Eine Erinnerung an Haselbachs Rolle in der Antike, unser Römerstein

Der Haselbacher Römerstein wurde urkundlich erstmals vom bayrischen Geschichtsschreiber Johannes Aventinus (1477-1534) in seiner Chronik des Augustinerklosters Ranshofen erwähnt. Er schreibt, dass der Stein 1510 “unweit der Kirche in Haselbach” gefunden wurde. Es handelt sich um einen Votivstein den römische Eltern für ihre Söhne, die wohl hier Besatzungssoldaten waren, anfertigen haben lassen. Er ist das größte bekannte Braunauer Relikt unseres römischen Erbes. Sein Fundort unterstützt die Vermutung, dass die römische Salzach-Inn Uferstrasse (Salzburg – Passau) durch Haselbach führte.
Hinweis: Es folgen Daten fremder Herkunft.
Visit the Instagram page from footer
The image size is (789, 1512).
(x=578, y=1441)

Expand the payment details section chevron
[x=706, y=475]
Eine Kopie des Römersteines, Original in der Herzogburg Braunau

Eine Kopie des Römersteines, Original in der Herzogburg Braunau

Seine Inschrift lautet:

VICTORIA AUG. L. RESTITUT PERPETUUS.
ET ATTINIANA MATRONA PRO SC: E. RESTITUTIS.
E. FLORINO FILIIS V.S.L.L.M.

und lässt sich wie folgt übersetzen:

Der erhabenen Siegesgöttin haben Lucius Restitutus Perpetuus und Attiniana seine Frau für sich und alle Restitute, besonders für ihre Söhne Restitutus und Florinus diesen Votivstein gerne und mit Recht machen lassen.
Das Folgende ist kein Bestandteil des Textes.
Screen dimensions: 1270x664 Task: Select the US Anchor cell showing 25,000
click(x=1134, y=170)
Der Haselbacher Römerstein wurde von den Chorherren in das Stift Ranshofen (dem Haselbach seit einer Schenkung durch Frau Siegeburch 1085 gehörte) verbracht und dort Jahrhunderte im Conventgarten aufbewahrt. Im Zuge der Säkularisierung des Chorherrenstiftes Ranshofen 1811, wurden seine Schätze in die ganze Welt verstreut oder zerstört. Diese Gefahr bestand auch für den Haselbacher Römerstein. Der Braunauer Heimatforscher Hugo von Preen hat Gott sei Dank dafür gesorgt, dass der Stein seitdem geschützt vor Wetter und Mensch im Braunauer Museum in der Herzogburg betrachtet werden kann.

Im Zuge der Dorferneuerung hat sich die interessierte Haselbacher Bevölkerung an „ihren“ Stein erinnert und versucht ihn wieder nach Haselbach zu bekommen. Verständlicherweise verblieb der Stein im Museum. Eine Förderung der O.Ö. Landesregierung ermöglichte es aber 2008 dem Dorferneuerungsverein eine Kopie des Römersteines anfertigen zu lassen und an der Westseite der Valentinskirche aufzustellen.

Nach heutigen Erkenntnissen, wird der Römerstein wohl eher „unweit der Kirche“ in der Nähe des Augenbründls gefunden worden sein. Denn dieses wurde sicher auch von den Menschen der Antike (Siedler oder Reisende) frequentiert und wäre der logische Ort der Aufstellung, zumal es damals die Kirche noch gar nicht gab.